Голосование заняло меньше времени, чем доклад. Лапы в знак согласия поднимались по ярусам лесом, снизу доверху, тысячами, и Ррык, обязанный голосовать как Хранитель, впервые за восемьсот лет не поднял знака вовсе, в этом лесу его пустая лапа ничего не значила. Люмьер голосовал против, один, свет его горел над председательским местом одиноко. Хорста никак не проголосовала. Она сидела с открытыми глазами и молчала.
— Совет постановил, — произнёс Люмьер то, что обязан был произнести, слова легли на арену, как приговор.
В тени боковой ложи Альдо придвинулся к Ррыку вплотную и заговорил ему в самое ухо, так тихо, что тише не бывает даже в астрале:
— Хранитель. А ты заметил? Он стал крупнее. Кольца толще. Чешуя ярче. Я смотрю на него и я знаю его размер, как знаю свой хвост.
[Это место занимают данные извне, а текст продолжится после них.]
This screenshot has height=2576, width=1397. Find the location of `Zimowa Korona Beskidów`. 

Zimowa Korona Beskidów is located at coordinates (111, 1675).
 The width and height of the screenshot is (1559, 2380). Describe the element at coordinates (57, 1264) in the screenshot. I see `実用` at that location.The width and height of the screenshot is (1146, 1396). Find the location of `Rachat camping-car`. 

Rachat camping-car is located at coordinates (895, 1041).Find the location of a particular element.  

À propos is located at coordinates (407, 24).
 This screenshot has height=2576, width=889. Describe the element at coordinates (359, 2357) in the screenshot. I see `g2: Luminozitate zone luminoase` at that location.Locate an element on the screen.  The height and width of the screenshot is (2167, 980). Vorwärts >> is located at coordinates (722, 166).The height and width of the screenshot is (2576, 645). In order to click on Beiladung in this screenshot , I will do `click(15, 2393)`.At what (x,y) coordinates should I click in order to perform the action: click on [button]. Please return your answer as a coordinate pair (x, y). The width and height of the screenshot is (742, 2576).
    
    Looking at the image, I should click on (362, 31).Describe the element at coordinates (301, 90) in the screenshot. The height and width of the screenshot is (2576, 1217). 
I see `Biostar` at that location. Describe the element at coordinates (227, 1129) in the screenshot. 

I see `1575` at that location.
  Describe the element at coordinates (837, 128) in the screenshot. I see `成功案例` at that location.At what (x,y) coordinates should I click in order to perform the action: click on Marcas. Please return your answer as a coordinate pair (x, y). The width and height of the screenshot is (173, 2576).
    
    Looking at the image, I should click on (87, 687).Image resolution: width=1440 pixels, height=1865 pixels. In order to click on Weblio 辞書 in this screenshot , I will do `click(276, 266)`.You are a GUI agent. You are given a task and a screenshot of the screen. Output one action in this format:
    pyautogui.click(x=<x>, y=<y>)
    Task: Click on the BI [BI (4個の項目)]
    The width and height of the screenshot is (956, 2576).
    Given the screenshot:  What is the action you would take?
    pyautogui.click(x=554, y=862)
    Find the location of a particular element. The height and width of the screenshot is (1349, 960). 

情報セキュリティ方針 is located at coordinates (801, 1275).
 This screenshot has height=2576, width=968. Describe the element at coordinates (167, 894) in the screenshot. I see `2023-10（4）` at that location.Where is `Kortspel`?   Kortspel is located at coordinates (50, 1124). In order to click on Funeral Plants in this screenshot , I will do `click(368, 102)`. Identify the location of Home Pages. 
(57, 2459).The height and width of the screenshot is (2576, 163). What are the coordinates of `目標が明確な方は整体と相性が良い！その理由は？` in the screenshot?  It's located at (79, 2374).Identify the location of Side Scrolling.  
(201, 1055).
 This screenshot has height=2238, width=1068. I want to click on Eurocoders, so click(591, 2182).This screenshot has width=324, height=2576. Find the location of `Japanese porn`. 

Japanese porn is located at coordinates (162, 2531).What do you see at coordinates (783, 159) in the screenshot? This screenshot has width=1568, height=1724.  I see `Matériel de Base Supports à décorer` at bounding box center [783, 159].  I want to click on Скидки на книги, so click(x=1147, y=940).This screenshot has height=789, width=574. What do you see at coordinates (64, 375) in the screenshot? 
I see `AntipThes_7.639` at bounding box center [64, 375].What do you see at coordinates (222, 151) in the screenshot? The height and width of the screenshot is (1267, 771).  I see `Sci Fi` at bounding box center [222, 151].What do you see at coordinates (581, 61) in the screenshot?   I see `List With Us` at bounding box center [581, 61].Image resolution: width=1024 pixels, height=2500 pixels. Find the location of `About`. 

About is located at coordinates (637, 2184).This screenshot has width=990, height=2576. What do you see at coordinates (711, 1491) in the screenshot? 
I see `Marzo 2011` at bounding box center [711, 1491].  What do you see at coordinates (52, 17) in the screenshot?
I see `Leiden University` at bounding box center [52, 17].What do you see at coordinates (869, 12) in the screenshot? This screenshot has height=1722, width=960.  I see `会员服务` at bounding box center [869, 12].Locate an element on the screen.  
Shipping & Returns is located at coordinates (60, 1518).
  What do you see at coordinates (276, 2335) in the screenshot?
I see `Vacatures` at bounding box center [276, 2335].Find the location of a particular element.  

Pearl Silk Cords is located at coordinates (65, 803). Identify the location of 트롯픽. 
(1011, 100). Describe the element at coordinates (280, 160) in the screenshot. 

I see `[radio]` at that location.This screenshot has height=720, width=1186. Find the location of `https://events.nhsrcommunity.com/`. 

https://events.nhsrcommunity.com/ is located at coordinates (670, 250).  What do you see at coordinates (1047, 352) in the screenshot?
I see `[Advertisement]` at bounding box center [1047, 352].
— Вижу, — так же тихо ответил Ррык. Шерсть на его загривке стояла с середины доклада, и класть её на место он не стал. — И скажу тебе, что мне кажется, куница. Мне кажется, угасание наших братьев, его рук дело. Он их жрёт.
Альдо не ответил ни да, ни нет. Доказательств не было ни у одного из них, а слово без доказательств против Великого Обвинителя теперь, после этого голосования, не стоило воздуха, потраченного на его произнесение.
Внизу, в центре арены, Змей неторопливо укладывал кольцо на кольцо, и свет Луны уходил в его чешую без остатка. Народ расходился с ярусов молча. Расследование получило следователя, страх получил хозяина, и хозяин сворачивался сейчас в центре мира духов, никуда не торопясь.